J’ai acheté ce film après avoir entendu beaucoup d’avis positifs, mais aussi pour Gian Maria Volonté, un acteur à l’intensité artistique exceptionnelle.
On y perçoit parfaitement la violence de la guerre : des soldats envoyés au front, condamnés à l’avance, utilisés par leurs généraux comme de simples morceaux de chair. Le nationalisme des supérieurs réveille chez certains un esprit socialiste ou anarchiste, et l’on ressent bien la douleur de ces hommes pris au piège d’un système militaire oppressif.
En revanche, ce qui m’a manqué, c’est l’exploration de leurs pensées politiques ou de leur passé.

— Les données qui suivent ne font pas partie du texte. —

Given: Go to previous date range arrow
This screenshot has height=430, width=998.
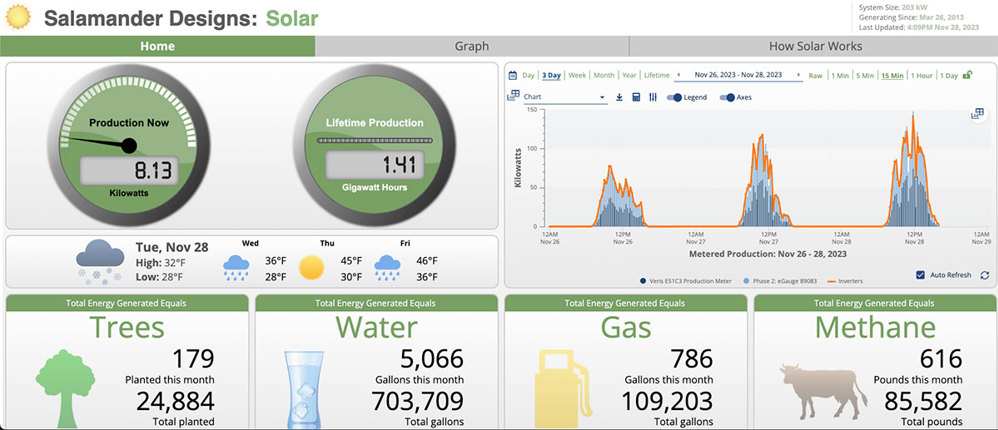Looking at the screenshot, I should click(680, 75).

Cela aurait permis de donner plus de profondeur et d’émotion à l’ensemble. Même Gian Maria Volonté, qui semblait incarner le personnage le plus complexe, disparaît soudainement, ce qui laisse une vraie frustration. Mark Frechette reste trop flou dans ses intentions, et Alain Cuny se réduit presque à donner des ordres, sans réelle consistance.
Le film reste néanmoins solide : le scénario est intéressant et la mise en scène rend avec force l’absurdité des ordres abusifs et du système militaire dans son ensemble. Mais au final, il manque ce supplément d’âme, cette intensité émotionnelle qu’on pouvait espérer.